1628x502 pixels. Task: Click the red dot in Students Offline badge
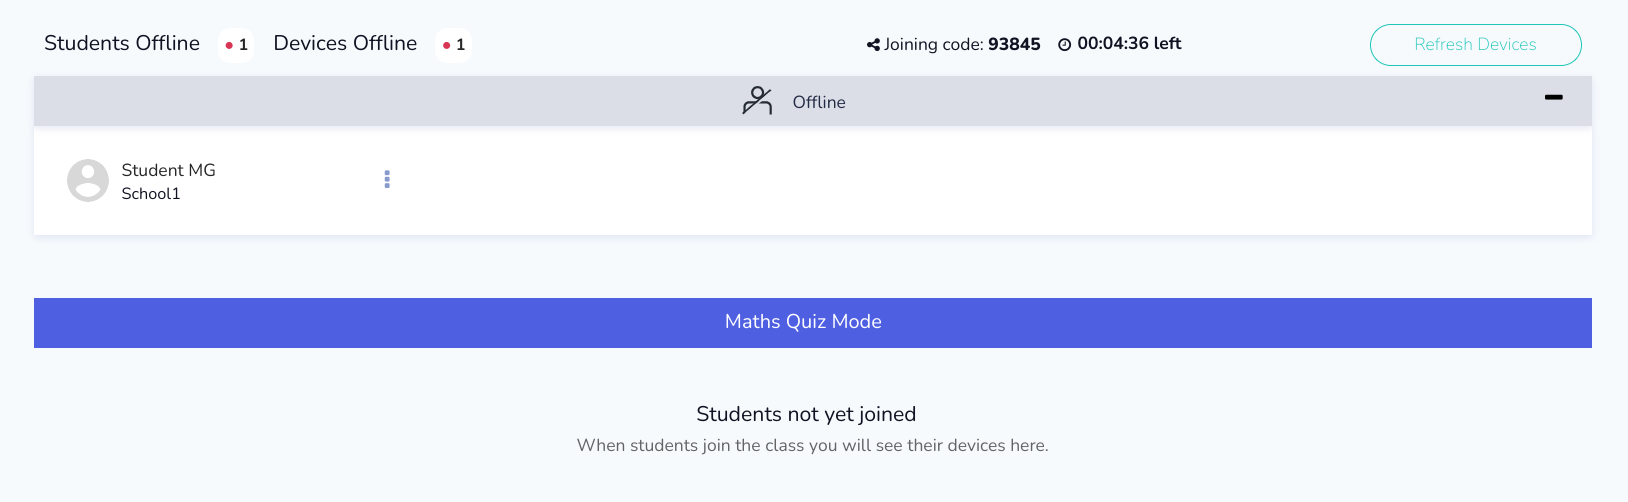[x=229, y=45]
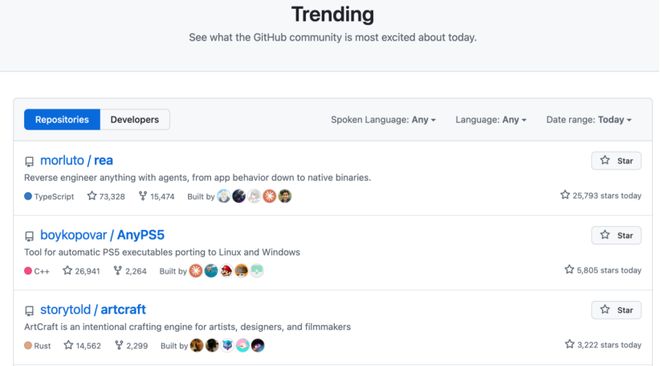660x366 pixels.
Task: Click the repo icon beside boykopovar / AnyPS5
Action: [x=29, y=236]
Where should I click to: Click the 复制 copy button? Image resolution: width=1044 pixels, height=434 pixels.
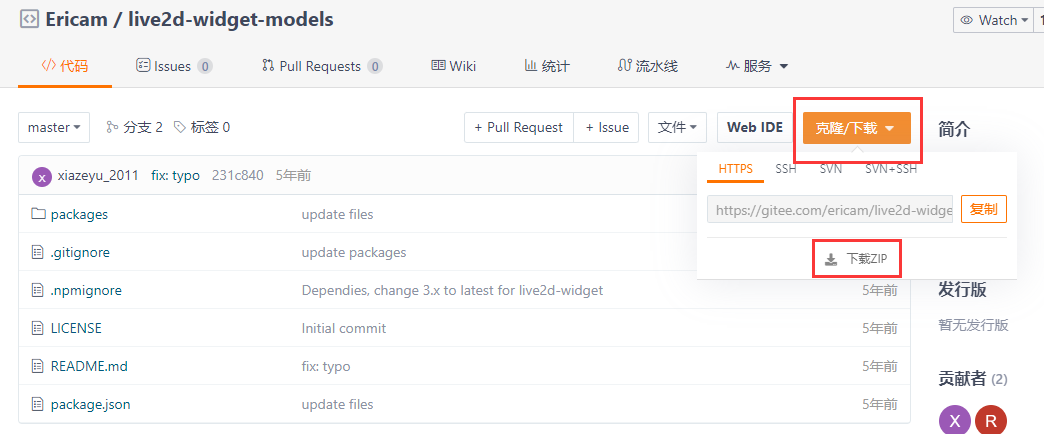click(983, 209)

----------

The records above are to be duplicated exactly, pictures left out.

**Result for this task:**
1628x502 pixels. Task: Click the red dot in Students Offline badge
[x=229, y=45]
660x366 pixels.
Task: Click the repo icon beside boykopovar / AnyPS5
Action: [x=29, y=236]
Where should I click to: Click the 复制 copy button? Image resolution: width=1044 pixels, height=434 pixels.
click(983, 209)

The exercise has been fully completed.